The Social Media Safety Act, passed last week by state lawmakers, would also require social-media companies to verify all users' ages.
The bill “risks subjecting every social media user in Arkansas to intrusive age verification requirements that would compromise the ability to speak freely and anonymously online,” NetChoice vice president and counsel Carl Szabo said in a letter sent Monday to Sanders.
“Furthermore,” Szabo adds, “by restricting minors’ access to non-obscene, legally protected speech, the bill raises serious First Amendment concerns.”
If enacted, the bill's restrictions would apply to most social media platforms that are controlled by companies with more than $100 million in annual revenue.

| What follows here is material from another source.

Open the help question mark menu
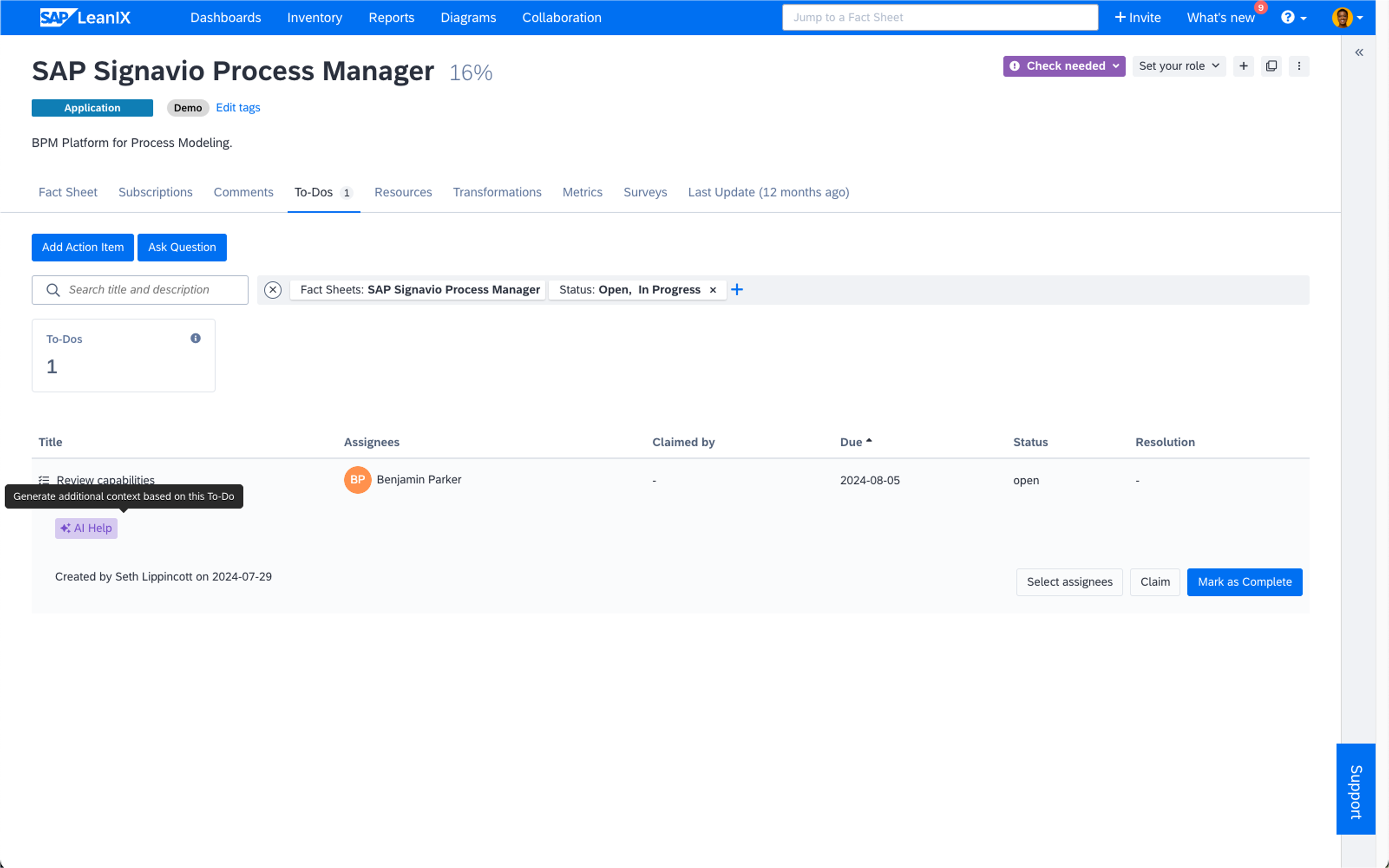This screenshot has width=1389, height=868. (1293, 17)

NetChoice argues the proposed law is unconstitutional for several reasons, including that the Supreme Court has ruled that minors have a First Amendment right to access lawful speech. The group notes that in 2011, the Supreme Court issued a 7-2 decision striking down a California law that would have banned the sale of violent video games to minors without parental consent.
The organization adds that Arkansas can't prove that social media use causes emotional problems for teens.
“While lawmakers would likely cite psychological studies allegedly establishing a link between social media use and mental health problems in minors, studies also show the opposite is true too: social media and internet use benefits a majority of teens,” the group writes, citing to a 2018 Pew Research Center report. Most teens questioned for that report said social media helps them feel connected to friends.
NetChoice adds that the bill violates adults' right to access speech anonymously.
“Mandatory age verification prevents anonymous or pseudonymous browsing -- something that’s critical for political minorities to share speech,” the letter says. “Verification also discourages people from sharing criticism, such as negative consumer reviews, or whistleblowing about wrongful conduct.”
If signed by Sanders, the bill will take effect in September.
Utah's governor signed a similar bill last month. That measure is slated to take effect next March, unless blocked by the courts.